L’idée de Lovin était d’utiliser tout le poisson apporté par les éleveurs pour lancer un tout nouveau produit : des saucisses de poisson. Comme elle ne savait pas comment diriger une entreprise, ni confectionner une saucisse, il lui fallait évidemment améliorer ses compétences en matière de gestion et de production. Elle avait entendu parler d’une pépinière d’entreprises à l’UIRI (Institut ougandais de recherche industrielle) qui finançait, formait et hébergeait les projets de jeunes entrepreneurs. Le responsable Production de l’UIRI soutenait le projet de Lovin. Mais il fallait des capitaux pour financer le démarrage de l’entreprise. Pour les banques commerciales, l’aventure était trop risquée. Les seuls disposés à consentir un appui financier étaient les adhérents de la coopérative. Ils acceptaient de fournir la matière première à crédit, à être payés seulement à la fin de chaque semaine.

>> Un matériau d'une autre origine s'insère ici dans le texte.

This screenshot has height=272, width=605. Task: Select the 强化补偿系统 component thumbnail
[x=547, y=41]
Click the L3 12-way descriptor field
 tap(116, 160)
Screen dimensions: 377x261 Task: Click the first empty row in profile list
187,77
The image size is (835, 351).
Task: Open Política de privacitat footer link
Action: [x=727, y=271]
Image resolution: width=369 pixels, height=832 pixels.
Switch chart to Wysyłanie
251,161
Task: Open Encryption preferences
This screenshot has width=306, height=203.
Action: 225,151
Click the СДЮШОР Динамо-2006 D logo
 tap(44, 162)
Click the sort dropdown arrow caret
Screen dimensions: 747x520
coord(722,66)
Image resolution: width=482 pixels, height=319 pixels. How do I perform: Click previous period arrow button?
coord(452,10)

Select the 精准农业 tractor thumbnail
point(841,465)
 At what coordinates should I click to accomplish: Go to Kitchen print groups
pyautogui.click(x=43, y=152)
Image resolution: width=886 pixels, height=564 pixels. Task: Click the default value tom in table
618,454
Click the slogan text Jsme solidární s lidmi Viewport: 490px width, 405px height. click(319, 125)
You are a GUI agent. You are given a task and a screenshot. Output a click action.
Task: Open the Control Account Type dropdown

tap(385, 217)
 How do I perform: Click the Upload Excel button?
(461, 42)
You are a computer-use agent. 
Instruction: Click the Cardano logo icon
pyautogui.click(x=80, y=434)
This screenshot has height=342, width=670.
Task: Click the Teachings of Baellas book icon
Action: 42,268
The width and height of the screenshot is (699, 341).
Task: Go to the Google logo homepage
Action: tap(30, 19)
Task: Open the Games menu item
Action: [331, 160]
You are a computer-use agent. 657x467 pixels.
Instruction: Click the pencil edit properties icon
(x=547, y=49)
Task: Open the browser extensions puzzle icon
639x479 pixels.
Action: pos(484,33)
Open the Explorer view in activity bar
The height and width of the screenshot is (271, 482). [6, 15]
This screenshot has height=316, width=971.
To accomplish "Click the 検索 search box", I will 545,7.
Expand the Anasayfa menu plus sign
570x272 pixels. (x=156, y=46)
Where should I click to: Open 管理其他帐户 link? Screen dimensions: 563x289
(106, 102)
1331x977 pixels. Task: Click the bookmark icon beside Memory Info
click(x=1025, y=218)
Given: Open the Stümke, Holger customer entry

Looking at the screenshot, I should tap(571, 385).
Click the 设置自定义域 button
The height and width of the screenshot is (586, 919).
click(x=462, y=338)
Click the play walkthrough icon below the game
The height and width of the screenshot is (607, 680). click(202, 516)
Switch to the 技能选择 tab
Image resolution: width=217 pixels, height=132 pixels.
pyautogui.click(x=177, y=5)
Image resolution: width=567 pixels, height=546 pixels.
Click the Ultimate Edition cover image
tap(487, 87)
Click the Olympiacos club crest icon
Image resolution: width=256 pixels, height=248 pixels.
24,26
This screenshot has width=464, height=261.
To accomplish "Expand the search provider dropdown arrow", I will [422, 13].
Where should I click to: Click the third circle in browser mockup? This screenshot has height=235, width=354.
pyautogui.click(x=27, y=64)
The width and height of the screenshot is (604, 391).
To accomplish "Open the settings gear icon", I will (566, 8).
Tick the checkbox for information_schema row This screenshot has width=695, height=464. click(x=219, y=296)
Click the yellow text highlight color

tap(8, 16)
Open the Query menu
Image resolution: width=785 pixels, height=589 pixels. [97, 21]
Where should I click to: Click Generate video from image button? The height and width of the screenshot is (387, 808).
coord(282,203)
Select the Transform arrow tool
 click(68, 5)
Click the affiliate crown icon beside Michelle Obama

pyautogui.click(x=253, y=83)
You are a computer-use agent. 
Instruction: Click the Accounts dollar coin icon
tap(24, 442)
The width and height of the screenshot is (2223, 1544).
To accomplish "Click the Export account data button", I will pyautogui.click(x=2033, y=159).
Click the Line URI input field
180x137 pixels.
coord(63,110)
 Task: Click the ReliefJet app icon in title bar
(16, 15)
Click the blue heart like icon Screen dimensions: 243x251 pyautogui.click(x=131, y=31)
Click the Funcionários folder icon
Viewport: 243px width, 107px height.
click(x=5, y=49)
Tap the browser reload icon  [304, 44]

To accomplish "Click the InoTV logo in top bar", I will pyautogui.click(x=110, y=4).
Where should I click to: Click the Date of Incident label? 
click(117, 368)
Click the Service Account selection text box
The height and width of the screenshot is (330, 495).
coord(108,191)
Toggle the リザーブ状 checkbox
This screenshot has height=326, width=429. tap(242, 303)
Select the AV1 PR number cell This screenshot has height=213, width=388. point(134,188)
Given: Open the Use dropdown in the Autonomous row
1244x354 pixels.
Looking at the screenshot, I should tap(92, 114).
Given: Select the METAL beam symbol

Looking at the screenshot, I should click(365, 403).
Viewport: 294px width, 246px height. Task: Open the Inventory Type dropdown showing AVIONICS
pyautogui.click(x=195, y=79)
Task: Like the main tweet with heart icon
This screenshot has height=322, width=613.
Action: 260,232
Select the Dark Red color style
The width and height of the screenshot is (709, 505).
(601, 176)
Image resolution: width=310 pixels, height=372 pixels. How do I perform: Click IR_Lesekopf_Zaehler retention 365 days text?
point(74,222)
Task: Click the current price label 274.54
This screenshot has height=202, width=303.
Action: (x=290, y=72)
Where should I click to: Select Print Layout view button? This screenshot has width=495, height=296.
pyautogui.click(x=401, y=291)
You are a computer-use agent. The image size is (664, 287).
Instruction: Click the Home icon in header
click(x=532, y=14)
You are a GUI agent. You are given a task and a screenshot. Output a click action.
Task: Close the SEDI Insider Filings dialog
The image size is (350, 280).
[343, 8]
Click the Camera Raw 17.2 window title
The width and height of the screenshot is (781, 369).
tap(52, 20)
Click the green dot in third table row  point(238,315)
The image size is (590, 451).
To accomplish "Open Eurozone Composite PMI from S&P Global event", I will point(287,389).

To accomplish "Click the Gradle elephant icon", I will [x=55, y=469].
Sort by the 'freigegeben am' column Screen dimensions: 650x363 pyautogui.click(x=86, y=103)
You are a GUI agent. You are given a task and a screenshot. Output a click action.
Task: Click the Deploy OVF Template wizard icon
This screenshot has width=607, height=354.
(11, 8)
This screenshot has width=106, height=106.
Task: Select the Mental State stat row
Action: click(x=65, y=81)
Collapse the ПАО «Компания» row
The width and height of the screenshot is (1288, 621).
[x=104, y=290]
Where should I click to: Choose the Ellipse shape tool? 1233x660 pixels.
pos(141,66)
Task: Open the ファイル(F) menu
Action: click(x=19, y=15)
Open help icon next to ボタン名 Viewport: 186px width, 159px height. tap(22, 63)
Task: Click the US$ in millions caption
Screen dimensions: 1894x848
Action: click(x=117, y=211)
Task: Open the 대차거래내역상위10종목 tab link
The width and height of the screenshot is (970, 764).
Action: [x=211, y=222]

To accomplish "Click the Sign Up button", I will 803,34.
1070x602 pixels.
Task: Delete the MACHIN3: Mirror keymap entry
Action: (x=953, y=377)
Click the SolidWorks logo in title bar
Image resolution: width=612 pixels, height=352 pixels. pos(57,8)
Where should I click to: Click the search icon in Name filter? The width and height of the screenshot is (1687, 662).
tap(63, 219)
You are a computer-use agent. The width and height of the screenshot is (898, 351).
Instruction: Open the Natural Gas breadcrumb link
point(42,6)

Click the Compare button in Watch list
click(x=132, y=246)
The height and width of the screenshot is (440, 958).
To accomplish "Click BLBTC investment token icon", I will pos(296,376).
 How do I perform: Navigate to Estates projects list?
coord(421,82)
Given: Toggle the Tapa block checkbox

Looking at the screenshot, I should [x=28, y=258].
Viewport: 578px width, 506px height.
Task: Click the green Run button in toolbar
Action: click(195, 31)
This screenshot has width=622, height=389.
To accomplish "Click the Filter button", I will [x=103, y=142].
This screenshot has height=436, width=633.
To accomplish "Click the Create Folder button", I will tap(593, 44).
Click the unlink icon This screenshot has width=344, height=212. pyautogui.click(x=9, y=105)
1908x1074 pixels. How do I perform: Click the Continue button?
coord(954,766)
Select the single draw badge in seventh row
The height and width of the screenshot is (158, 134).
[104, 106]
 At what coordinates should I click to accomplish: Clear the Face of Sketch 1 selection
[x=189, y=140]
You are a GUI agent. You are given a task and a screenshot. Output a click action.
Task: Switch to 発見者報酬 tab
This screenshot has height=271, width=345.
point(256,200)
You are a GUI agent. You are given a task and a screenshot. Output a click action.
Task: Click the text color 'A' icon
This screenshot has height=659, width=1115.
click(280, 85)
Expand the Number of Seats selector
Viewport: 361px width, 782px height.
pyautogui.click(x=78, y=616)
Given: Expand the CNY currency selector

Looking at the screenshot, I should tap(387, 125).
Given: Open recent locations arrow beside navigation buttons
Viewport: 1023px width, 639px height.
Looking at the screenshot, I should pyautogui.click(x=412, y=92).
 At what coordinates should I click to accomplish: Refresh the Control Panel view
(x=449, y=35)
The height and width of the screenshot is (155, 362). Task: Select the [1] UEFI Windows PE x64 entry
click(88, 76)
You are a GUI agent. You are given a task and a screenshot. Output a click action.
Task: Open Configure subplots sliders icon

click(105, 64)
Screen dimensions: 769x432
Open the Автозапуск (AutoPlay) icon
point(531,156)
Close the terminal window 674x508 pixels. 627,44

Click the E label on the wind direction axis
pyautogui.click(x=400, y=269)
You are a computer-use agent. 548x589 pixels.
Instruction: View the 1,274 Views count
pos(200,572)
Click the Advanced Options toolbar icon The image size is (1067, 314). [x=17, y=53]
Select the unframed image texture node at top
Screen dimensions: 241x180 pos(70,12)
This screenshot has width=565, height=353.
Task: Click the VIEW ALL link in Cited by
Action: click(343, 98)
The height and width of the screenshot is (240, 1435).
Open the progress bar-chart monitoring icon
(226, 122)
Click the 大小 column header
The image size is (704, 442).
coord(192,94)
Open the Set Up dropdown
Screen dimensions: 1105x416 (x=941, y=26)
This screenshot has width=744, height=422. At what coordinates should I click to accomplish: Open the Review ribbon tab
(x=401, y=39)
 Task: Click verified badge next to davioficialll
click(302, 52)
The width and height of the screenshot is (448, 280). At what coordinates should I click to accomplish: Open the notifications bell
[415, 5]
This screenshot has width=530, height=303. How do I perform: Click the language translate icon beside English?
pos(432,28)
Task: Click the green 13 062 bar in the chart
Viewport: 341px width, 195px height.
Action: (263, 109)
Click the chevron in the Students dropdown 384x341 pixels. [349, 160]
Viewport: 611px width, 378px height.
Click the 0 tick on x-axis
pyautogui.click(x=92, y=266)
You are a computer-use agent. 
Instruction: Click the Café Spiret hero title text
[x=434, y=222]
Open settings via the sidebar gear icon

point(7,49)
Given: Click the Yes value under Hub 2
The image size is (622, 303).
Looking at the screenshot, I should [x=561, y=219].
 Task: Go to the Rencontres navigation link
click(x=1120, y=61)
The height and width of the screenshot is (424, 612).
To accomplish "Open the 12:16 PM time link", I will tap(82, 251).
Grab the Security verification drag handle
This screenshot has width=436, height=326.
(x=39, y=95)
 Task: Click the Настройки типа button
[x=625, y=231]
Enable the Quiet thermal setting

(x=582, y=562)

Actuellement, la coopérative, avec son programme de formation en cours et un débouché assuré créé par Kati Farms, compte 1 000 membres. En absorbant 15 tonnes par semaine, Kati Farms utilise 75 % de la production totale. La chair de poisson est transformée en 1,5 tonne de saucisse et autres produits dérivés : poissons entiers évidés réfrigérés, filets réfrigérés, samossas de poisson, pâté de poisson pour animaux de compagnie.
Les opérations font l’objet d’une gestion scientifique et hygiénique. Pour faire des saucisses, par exemple, le poisson venu des piscicultures est séparé en filets, parures et gras, et le tout coupé en petits morceaux. Filets et gras sont moulus séparément avec une grille de 3 mm. La mixture est ensuite mélangée avec de la glace pilée, des épices, des additifs, puis réfrigérée à +12°C. Elle est ensuite mise dans des boyaux de 26 à 28 mm de diamètre. Les saucisses sont liées puis tordues pour former des pièces individuelles, chacune pesant environ 50 g. Elles sont ensuite mises dans des sachets en plastique pour atteindre un poids au détail de 0,5 kg (10 pièces) et 1 kg (20 pièces). Ces sachets sont amenés à la température de -18°C, et pourront se conserver ainsi de 3 à 6 mois.
Lancée dans la pépinière d’entreprises de l’UIRI avec seulement 800 dollars d’économies, Kati Farmes vaut maintenant l’équivalent de 400 000 dollars, répartis entre trois investisseurs. L’atelier fournit un emploi direct à 38 personnes, et des emplois indirects à environ 500 autres, pour la distribution, la commercialisation, les ventes. Les résultats obtenus par LovinKobusingye sont une source d’inspiration pour les femmes de l’Ouganda, de l’Afrique et de partout ailleurs.